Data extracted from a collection
=== Section Start ===
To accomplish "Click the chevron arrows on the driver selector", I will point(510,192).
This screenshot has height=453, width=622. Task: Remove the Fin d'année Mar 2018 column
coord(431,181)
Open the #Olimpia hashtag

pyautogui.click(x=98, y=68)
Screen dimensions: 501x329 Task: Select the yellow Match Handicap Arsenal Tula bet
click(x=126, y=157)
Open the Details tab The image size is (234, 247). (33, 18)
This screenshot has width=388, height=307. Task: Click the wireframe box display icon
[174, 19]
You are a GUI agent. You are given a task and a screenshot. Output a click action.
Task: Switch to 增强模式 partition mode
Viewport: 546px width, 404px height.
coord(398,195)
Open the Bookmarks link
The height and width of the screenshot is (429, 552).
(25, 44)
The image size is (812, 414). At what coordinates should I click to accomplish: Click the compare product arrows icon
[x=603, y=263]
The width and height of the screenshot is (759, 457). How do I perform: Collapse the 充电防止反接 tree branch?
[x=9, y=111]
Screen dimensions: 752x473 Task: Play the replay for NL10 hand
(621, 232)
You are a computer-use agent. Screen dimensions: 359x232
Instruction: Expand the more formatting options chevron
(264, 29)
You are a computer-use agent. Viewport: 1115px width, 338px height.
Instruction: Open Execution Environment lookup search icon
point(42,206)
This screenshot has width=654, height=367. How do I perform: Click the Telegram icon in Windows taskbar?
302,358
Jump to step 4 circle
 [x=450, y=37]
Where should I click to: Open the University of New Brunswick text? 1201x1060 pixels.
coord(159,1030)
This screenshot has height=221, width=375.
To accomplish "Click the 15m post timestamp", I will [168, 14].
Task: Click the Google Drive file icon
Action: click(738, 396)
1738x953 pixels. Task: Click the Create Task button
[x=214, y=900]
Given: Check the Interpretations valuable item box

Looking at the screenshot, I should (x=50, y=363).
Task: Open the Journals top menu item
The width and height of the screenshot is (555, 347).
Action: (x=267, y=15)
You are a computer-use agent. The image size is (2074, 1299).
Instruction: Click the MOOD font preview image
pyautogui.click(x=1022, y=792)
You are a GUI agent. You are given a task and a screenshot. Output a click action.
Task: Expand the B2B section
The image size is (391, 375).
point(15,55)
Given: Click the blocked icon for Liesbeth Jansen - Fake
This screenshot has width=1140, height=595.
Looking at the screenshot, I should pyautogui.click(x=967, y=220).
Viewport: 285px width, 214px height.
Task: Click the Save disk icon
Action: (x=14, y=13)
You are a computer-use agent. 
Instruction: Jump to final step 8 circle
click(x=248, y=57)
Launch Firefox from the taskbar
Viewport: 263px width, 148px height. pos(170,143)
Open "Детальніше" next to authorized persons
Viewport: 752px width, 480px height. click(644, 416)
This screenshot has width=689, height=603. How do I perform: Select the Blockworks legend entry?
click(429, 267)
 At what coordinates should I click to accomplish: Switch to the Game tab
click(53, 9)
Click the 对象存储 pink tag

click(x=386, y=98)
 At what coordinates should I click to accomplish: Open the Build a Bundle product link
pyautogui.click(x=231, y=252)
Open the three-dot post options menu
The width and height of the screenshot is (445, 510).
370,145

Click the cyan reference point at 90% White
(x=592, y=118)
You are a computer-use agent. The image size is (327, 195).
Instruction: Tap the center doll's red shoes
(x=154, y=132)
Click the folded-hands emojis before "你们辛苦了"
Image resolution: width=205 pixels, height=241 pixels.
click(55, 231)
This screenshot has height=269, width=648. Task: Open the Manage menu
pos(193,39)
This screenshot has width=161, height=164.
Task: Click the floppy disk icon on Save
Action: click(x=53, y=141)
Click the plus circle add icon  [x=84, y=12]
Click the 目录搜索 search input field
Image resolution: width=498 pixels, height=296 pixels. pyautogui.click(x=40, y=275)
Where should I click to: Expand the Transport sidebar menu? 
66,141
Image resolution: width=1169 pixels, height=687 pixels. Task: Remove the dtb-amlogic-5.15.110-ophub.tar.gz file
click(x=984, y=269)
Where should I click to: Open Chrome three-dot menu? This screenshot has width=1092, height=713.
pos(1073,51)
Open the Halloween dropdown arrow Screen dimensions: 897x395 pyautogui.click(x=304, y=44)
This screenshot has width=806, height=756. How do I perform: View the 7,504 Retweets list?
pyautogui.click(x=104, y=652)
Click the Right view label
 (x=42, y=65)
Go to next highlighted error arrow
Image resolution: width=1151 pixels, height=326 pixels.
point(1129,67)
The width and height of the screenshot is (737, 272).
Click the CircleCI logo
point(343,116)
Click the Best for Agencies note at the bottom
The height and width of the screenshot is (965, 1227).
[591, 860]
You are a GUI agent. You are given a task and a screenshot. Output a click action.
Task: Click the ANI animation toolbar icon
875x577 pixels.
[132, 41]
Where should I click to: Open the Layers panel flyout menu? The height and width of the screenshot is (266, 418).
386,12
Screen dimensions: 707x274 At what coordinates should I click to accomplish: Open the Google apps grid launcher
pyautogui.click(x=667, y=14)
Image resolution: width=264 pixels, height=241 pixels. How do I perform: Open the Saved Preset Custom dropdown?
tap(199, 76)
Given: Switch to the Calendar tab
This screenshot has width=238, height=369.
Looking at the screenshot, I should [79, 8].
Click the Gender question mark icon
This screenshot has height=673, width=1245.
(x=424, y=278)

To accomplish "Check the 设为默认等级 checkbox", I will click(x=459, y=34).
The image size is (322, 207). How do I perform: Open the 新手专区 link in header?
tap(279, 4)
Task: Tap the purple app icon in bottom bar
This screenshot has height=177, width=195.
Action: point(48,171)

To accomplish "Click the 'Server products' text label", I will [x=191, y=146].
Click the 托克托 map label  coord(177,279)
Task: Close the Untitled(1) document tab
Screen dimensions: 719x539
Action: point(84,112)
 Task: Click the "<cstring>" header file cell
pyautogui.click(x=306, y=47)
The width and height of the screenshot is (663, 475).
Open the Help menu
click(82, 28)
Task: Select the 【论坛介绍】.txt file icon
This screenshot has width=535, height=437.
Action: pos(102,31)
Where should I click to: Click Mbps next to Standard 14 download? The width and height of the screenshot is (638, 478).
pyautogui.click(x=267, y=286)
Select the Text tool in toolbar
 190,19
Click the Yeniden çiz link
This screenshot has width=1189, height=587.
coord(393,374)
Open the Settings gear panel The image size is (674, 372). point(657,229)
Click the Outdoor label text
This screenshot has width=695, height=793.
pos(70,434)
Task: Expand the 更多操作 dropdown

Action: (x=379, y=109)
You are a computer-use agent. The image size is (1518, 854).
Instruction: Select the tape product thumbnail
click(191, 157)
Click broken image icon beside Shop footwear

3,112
=== Section End ===
Return each line from the data where the string "agent" can be found.

You are a GUI agent. You are given a task and a screenshot. Output a click action.
You are a computer-use agent. Screen dimensions: 359x232
You are a computer-use agent. Viewport: 1115px width, 338px height.
You are a computer-use agent. The image size is (2074, 1299).
You are a GUI agent. You are given a task and a screenshot. Output a click action.
You are a computer-use agent. 
You are a computer-use agent. The image size is (327, 195).
You are a GUI agent. You are given a task and a screenshot. Output a click action.
You are a computer-use agent. The image size is (1518, 854).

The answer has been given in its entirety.